┏━━

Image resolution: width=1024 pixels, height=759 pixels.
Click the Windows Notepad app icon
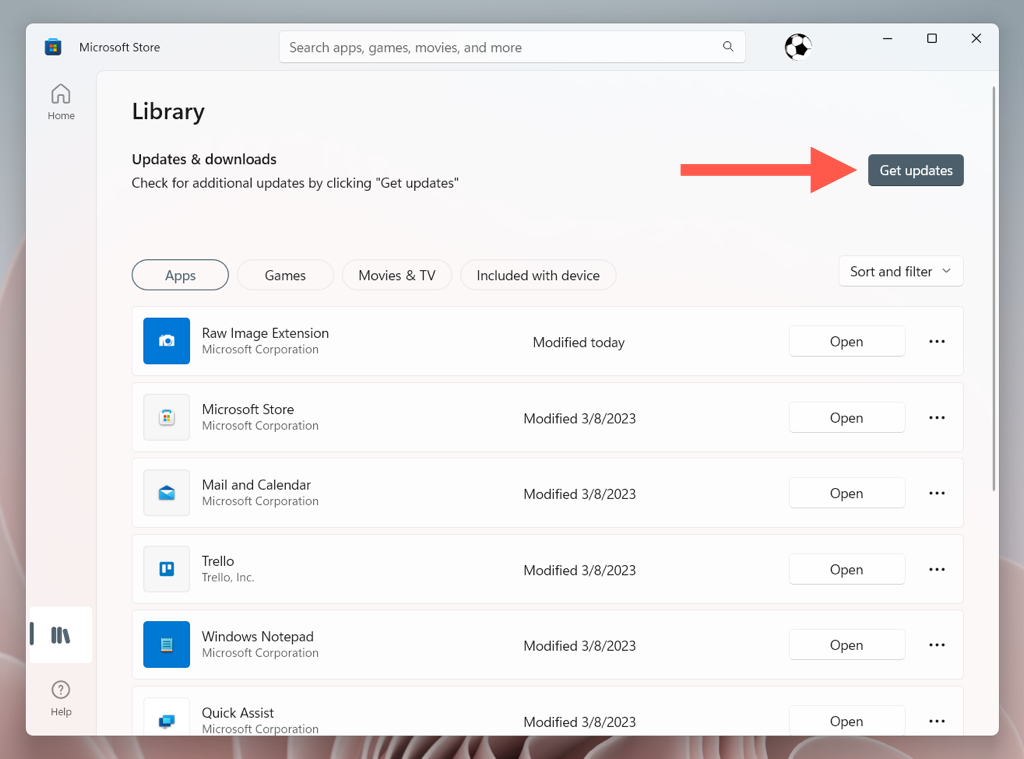[x=166, y=645]
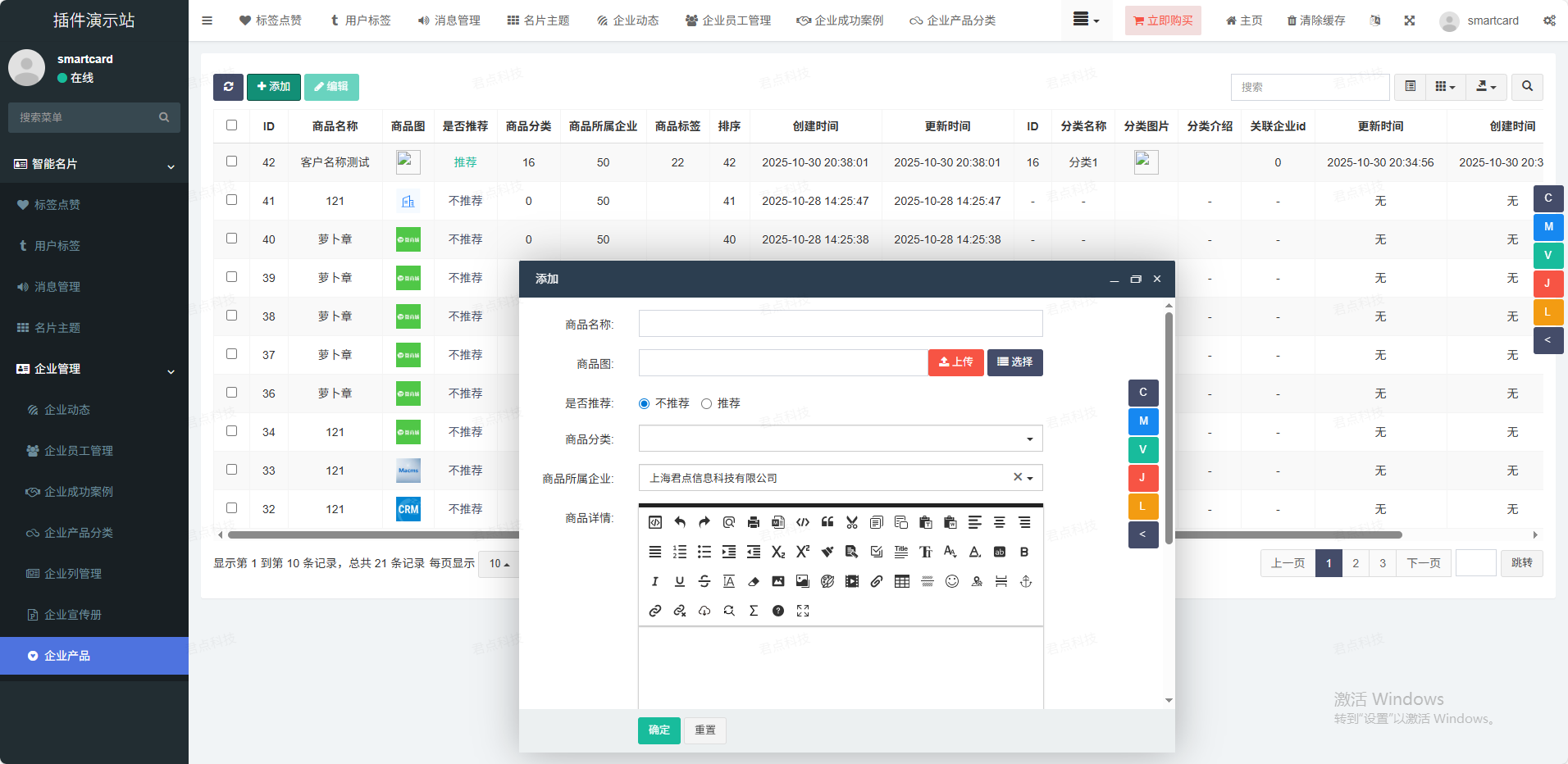Click the 商品名称 text input field
This screenshot has width=1568, height=764.
point(840,324)
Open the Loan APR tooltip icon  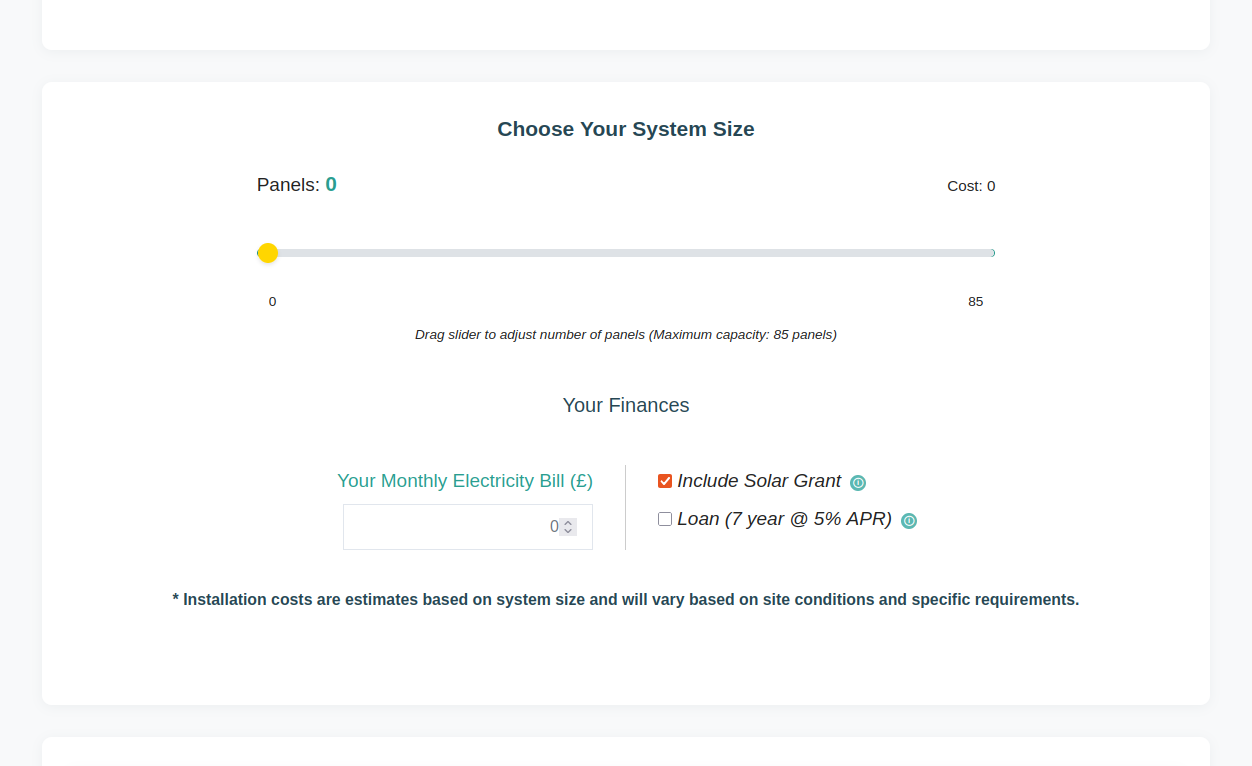pyautogui.click(x=908, y=520)
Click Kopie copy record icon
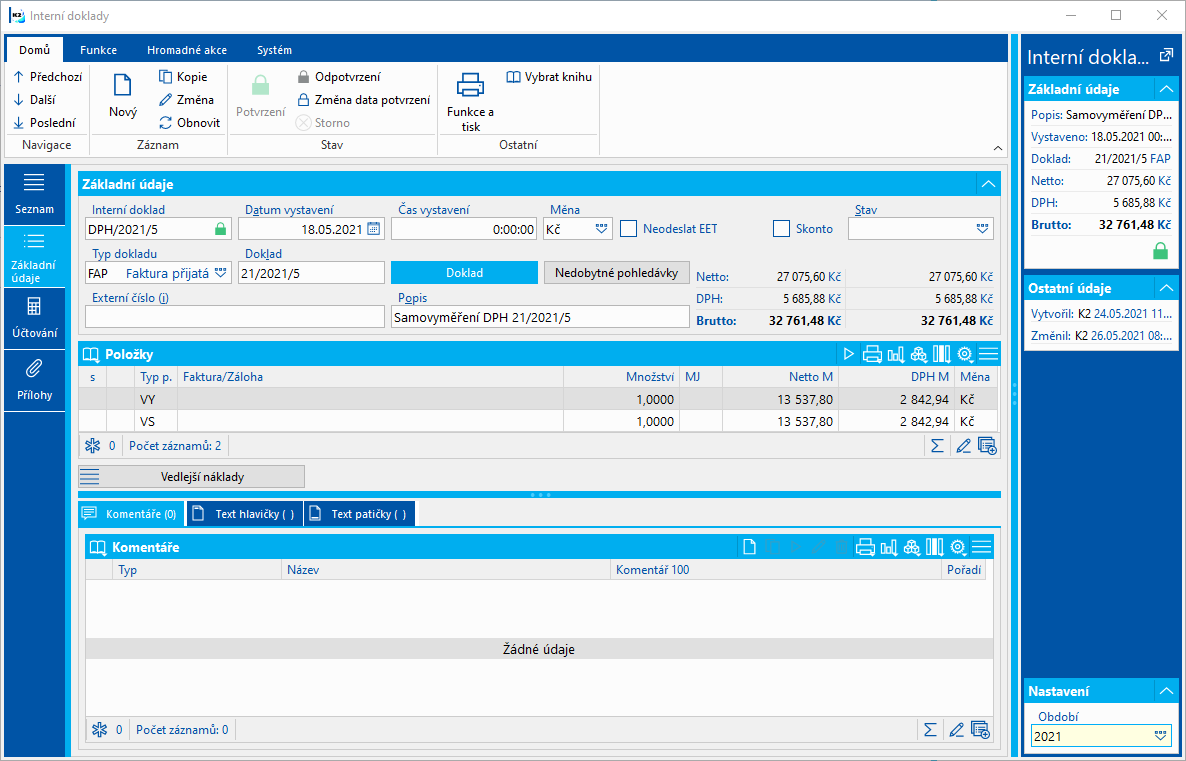The image size is (1186, 761). [x=166, y=77]
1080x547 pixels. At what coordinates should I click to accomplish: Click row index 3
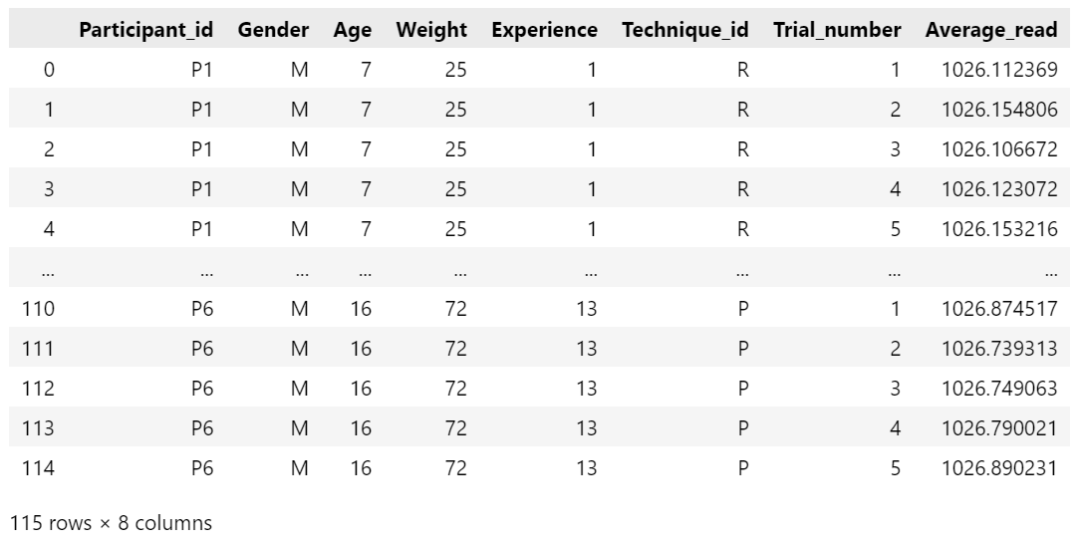coord(49,189)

┗━━

Work instructions: The expected output is an exact copy of the lines from the one with "Click Kopie copy record icon" to the final line of the entries above, pictures excepted; please include both ends.

Reply:
Click Kopie copy record icon
The image size is (1186, 761). [x=166, y=77]
1080x547 pixels. At what coordinates should I click to accomplish: Click row index 3
coord(49,189)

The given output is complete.